I'd be very disappointed if I paid money for these. Even if it was the R100 for 30ml they suggest as an RSP. It almost came accross as a DIY juice.
Would I purchase this juice again. Oh hell no.
Would I suggest these to a friend? Oh HELL no.

I did some background reading, and the guys behind TB seem like a very intelligent bunch of students... Hopefully the taste profile improves over time.


----------



## Rob Fisher (12/12/16)

@Ian_F did you try thier menthol juice? I found it really nice and smooth... and I have tasted a few menthol juices in my time.


----------



## Ian_F (12/12/16)

Rob Fisher said:


> @Ian_F did you try thier menthol juice? I found it really nice and smooth... and I have tasted a few menthol juices in my time.




Hey Rob. I did. Even put it up against a few others that were on the table that evening

No comparison. But, I don't like menthol so the reviews are from my partners 


Sent from my iPhone using Tapatalk

Reactions: Like 1


----------



## Lord Vetinari (12/12/16)

Ian_F said:


> Next up on the taste test were the flavours from the Troll Brothers sample pack.
> 
> Unfortunately, as the bottles weren't named according their flavour profiles, we had to read up on the different bottles before tasting
> 
> ...


Whole new meaning to getting trolled then hey lol


----------



## Strontium (12/12/16)

Ian_F said:


> hello all
> 
> I was lucky enough to win a phenomenal prize at the ECIGSSA meet. A huge thanks to all the vendors who contributed to the hamper.
> 
> ...




Have you sold that Cerabis?


----------



## Ian_F (12/12/16)

@Strontium

Yes, torkit is getting a delivery this week 




Sent from my iPhone using Tapatalk


----------



## Strontium (12/12/16)

Dammit


Tell him you lost it

Reactions: Funny 1


----------



## Ian_F (12/12/16)

Strontium said:


> Dammit
> 
> 
> Tell him you lost it




Lol.

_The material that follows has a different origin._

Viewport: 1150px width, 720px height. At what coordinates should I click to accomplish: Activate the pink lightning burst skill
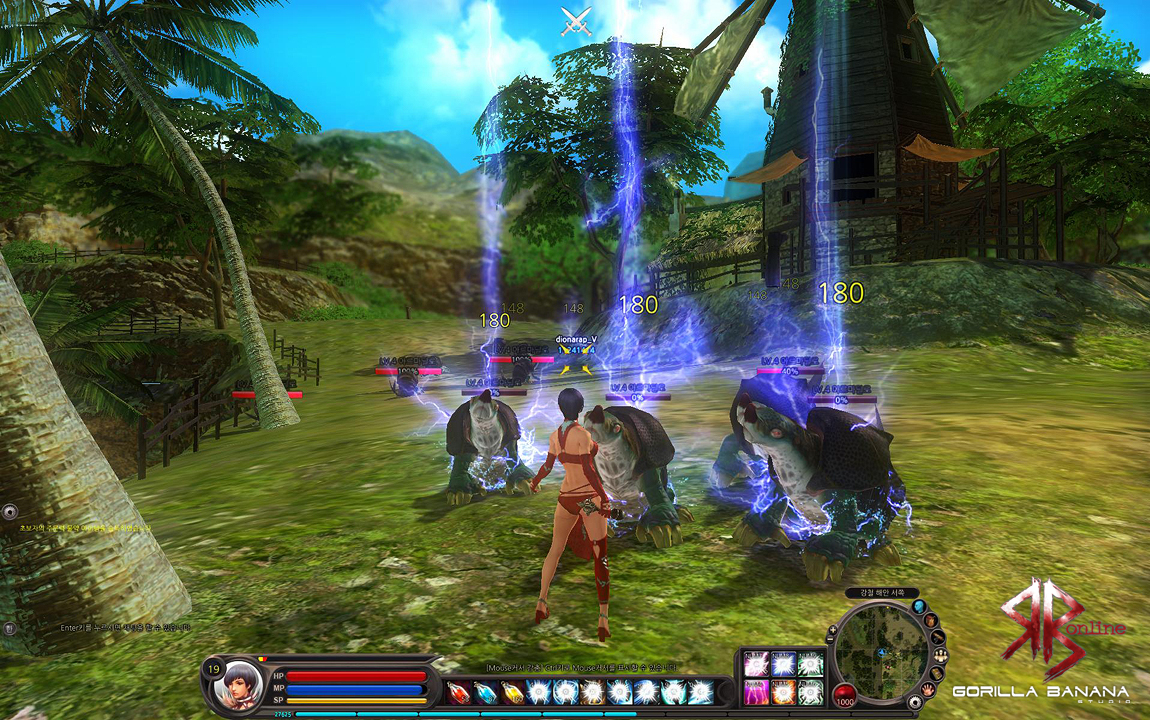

I'm not that guy! 




Sent from my iPhone using Tapatalk


----------



## SuicideZA (12/12/16)

Hey @Ian_F We greatly appreciate your review on the Troll Brothers range. I would love to get more feedback from you regarding the flavours, were there any you preferred? I don't want to take up too much of your time but if you could PM me or post here a very brief review for each flavor you tried that would be fantastic


----------



## Ian_F (12/12/16)

SuicideZA said:


> Hey @Ian_F We greatly appreciate your review on the Troll Brothers range. I would love to get more feedback from you regarding the flavours, were there any you preferred? I don't want to take up too much of your time but if you could PM me or post here a very brief review for each flavor you tried that would be fantastic



Happy to do so...

Let me type some stuff up. I'll post it up during the next few days ...

Also, just to clarify, it's not an attack. Just my own personal opinion

Reactions: Like 2


----------